Extrait Chapitre VII :

 

La civilisation moderne est vraiment ce qu’on peut appeler une civilisation quantitative, ce qui n’est qu’une autre façon de dire qu’elle est une civilisation matérielle.

Si l’on veut se convaincre encore davantage de cette vérité, on n’a qu’à voir le rôle immense que jouent aujourd’hui, dans l’existence des peuples comme dans celle des individus, les éléments d’ordre économique : industrie, commerce, finances, il semble qu’il n’y ait que cela qui compte, ce qui s’accorde avec le fait déjà signalé que la seule distinction sociale qui ait subsisté est celle qui se fonde sur la richesse matérielle.
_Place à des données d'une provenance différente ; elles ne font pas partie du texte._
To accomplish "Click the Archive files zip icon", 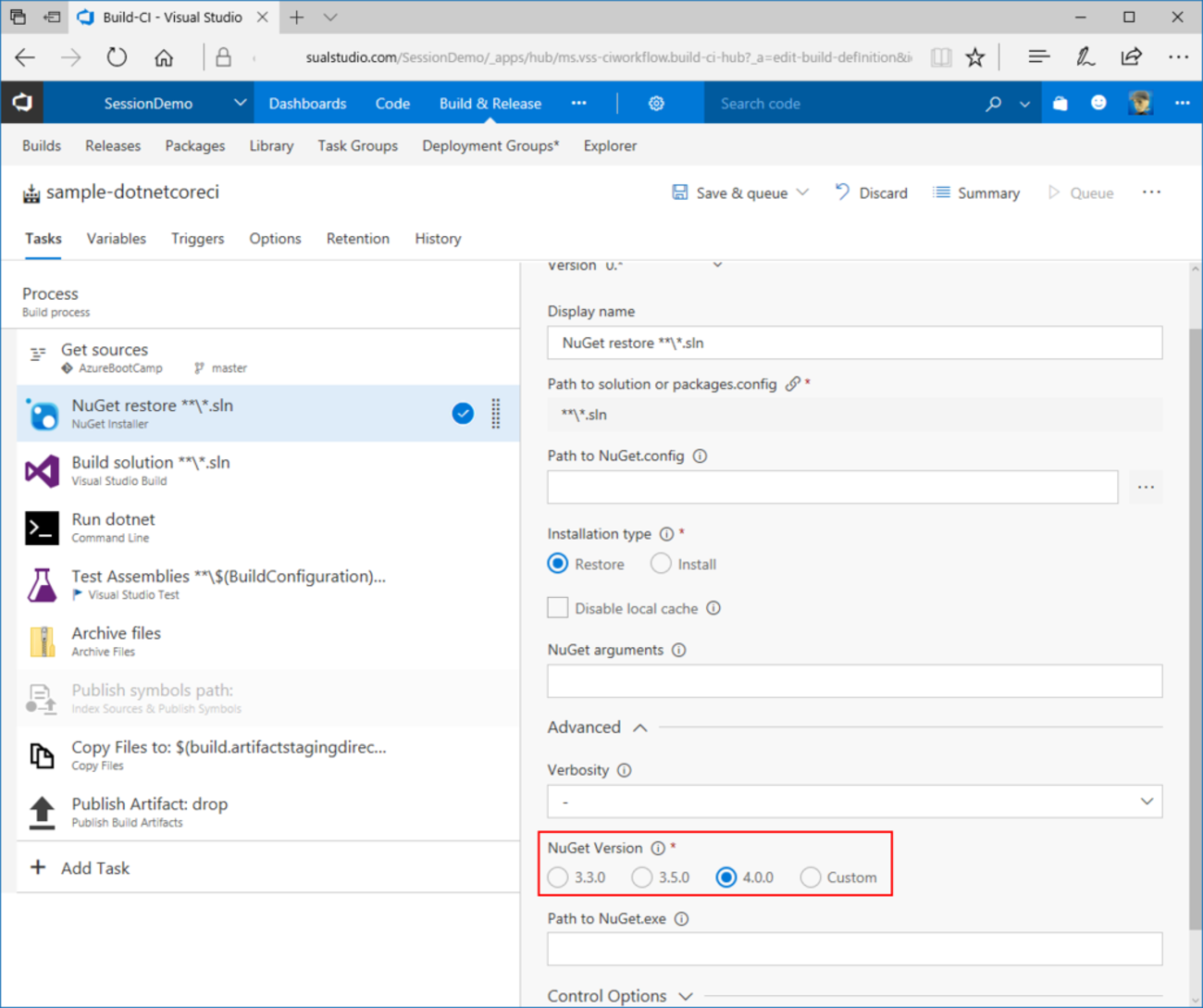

Il semble que le pouvoir financier domine toute politique, que la concurrence commerciale exerce une influence prépondérante sur les relations entre les peuples; peut-être n’est-ce là qu’une apparence, et ces choses sont elles ici moins de véritables causes que de simples moyens d’action; mais le choix de tels moyens indique bien le caractère de l’époque à laquelle ils conviennent. D’ailleurs, nos contemporains sont persuadés que les circonstances économiques sont à peu près les uniques facteurs des événements historiques, et ils s’imaginent même qu’il en a toujours été ainsi; on est allé en ce sens jusqu’à inventer une théorie qui veut tout expliquer par là exclusivement, et qui a reçu l’appellation significative de « matérialisme historique ».
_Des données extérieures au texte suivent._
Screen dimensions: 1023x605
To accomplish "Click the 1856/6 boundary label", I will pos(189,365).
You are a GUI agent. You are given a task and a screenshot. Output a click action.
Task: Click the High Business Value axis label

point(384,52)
On peut voir là encore l’effet d’une de ces suggestions auxquelles nous faisions allusion plus haut, suggestions qui agissent d’autant mieux qu’elles correspondent aux tendances de la mentalité générale ; et l’effet de cette suggestion est que les moyens économiques finissent par déterminer réellement presque tout ce qui se produit dans le domaine social. Sans doute, la masse a toujours été menée d’une façon ou d’une autre, et l’on pourrait dire que son rôle historique consiste surtout à se laisser mener, parce qu’elle ne représente qu’un élément passif, une « matière » au sens aristotélicien; mais aujourd’hui il suffit, pour la mener, de disposer de moyens purement matériels, cette fois au sens ordinaire du mot, ce qui montre bien le degré d’abaissement de notre époque; et, en même temps, on fait croire à cette masse qu’elle n’est pas menée, qu’elle agit spontanément et qu’elle se gouverne elle-même, et le fait qu’elle le croie permet d’entrevoir jusqu’où peut aller son inintelligence.
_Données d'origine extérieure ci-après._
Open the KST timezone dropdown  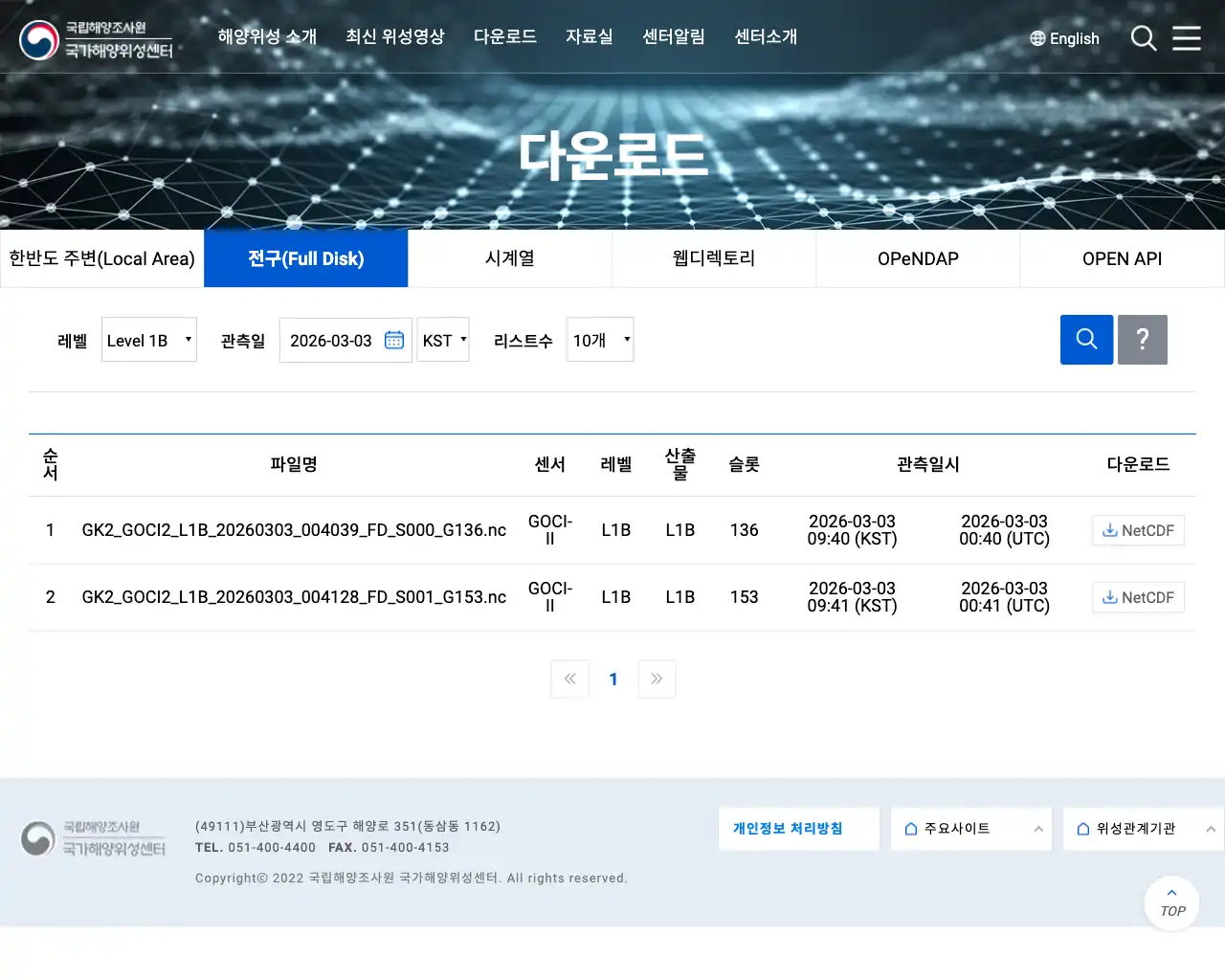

Pendant que nous en sommes à parler des facteurs économiques, nous en profiterons pour signaler une illusion trop répandue à ce sujet, et qui consiste à s’imaginer que les relations établies sur le terrain des échanges commerciaux peuvent servir à un rapprochement et à une entente entre les peuples, alors que, en réalité, elles ont exactement l’effet contraire. La matière, nous l’avons déjà dit bien des fois, est essentiellement multiplicité et division, donc source de luttes et de conflits ; aussi, qu’il s’agisse des peuples ou des individus, le domaine économique n’est il et ne peut il être que celui des rivalités d’intérêts. En particulier, l’Occident n’a pas à compter sur l’industrie, non plus que sur la science moderne dont elle est inséparable, pour trouver un terrain d’entente avec l’Orient; si les Orientaux en arrivent à accepter cette industrie comme une nécessité fâcheuse et d’ailleurs transitoire, car, pour eux, elle ne saurait être rien de plus, ce ne sera jamais que comme une arme leur permettant de résister à l’envahissement occidental et de sauvegarder leur propre existence. Il importe que l’on sache bien qu’il ne peut en être autrement : les Orientaux qui se résignent à envisager une concurrence économique vis-à-vis de l’Occident, malgré la répugnance qu’ils éprouvent pour ce genre d’activité, ne peuvent le faire qu’avec une seule intention, celle de se débarrasser d’une domination étrangère qui ne s’appuie que sur la force brutale, sur la puissance matérielle que l’industrie met précisément à sa disposition; la violence appelle la violence, mais on devra reconnaître que ce ne sont certes pas les Orientaux qui auront recherché la lutte sur ce terrain.